Extracted entries —

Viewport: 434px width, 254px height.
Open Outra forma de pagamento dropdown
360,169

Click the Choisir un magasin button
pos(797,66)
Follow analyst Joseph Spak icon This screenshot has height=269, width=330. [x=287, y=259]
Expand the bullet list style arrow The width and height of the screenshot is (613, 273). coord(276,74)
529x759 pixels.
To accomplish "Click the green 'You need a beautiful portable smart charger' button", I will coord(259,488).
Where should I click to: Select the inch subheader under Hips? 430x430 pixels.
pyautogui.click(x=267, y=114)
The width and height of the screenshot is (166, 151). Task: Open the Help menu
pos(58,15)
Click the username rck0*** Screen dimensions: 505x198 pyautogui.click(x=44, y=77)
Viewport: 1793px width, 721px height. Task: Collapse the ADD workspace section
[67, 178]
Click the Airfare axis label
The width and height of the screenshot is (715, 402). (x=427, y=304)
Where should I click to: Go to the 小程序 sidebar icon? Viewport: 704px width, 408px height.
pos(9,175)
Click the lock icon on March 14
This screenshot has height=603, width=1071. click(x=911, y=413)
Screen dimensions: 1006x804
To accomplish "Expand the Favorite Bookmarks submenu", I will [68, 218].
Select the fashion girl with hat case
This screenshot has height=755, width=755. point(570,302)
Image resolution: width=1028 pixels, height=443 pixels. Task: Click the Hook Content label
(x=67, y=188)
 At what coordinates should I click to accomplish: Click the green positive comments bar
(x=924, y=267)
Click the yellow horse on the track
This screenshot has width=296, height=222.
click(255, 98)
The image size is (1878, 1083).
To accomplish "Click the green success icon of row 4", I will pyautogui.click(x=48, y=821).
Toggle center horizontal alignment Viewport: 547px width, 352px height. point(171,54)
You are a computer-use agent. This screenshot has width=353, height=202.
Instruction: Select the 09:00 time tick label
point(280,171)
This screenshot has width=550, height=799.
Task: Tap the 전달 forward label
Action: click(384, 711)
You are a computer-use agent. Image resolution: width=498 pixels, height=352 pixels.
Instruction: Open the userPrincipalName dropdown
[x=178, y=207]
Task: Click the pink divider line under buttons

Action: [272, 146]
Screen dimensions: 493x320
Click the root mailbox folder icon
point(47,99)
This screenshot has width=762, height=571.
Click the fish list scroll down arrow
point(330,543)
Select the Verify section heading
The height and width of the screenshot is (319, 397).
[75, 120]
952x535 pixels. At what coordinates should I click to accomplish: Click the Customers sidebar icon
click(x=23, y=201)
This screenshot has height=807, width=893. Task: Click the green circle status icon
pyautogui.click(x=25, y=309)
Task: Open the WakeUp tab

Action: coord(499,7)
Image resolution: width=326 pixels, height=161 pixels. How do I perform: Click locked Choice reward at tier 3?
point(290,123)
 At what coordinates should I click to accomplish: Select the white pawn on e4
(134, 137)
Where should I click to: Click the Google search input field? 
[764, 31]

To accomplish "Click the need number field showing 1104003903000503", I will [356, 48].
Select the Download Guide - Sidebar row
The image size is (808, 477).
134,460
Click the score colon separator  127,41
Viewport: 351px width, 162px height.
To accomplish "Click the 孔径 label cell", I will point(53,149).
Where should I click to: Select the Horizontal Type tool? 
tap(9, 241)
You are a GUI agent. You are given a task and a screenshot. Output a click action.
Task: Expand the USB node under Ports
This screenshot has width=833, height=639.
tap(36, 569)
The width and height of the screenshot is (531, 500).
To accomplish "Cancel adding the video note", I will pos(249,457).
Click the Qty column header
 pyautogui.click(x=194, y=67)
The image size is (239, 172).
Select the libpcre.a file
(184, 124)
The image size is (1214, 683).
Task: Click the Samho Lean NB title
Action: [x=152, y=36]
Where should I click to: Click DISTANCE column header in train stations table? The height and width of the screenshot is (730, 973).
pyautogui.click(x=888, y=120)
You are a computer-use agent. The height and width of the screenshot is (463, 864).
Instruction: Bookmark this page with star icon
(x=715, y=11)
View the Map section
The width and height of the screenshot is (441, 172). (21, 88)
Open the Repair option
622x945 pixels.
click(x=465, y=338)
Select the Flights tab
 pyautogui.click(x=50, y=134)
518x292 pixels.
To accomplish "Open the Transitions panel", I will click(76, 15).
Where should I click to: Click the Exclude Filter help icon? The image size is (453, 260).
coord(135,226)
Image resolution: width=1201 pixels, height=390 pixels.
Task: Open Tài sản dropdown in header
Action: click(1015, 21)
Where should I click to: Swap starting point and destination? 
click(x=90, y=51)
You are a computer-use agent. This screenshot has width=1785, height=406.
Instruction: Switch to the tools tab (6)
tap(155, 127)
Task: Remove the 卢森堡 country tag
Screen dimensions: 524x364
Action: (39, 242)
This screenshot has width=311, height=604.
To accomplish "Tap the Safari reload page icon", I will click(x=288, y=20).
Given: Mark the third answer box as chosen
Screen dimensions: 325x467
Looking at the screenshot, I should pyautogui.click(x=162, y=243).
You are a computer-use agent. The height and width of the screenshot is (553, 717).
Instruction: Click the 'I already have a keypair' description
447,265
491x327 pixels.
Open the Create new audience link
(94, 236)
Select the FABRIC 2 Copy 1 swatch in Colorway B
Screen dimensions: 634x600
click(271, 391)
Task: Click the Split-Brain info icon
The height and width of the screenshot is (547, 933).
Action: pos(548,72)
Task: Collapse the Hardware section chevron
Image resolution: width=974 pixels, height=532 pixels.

Goal of the exercise —
Say how many lines above contain "computer", and give no words besides the number.

Task answer —
5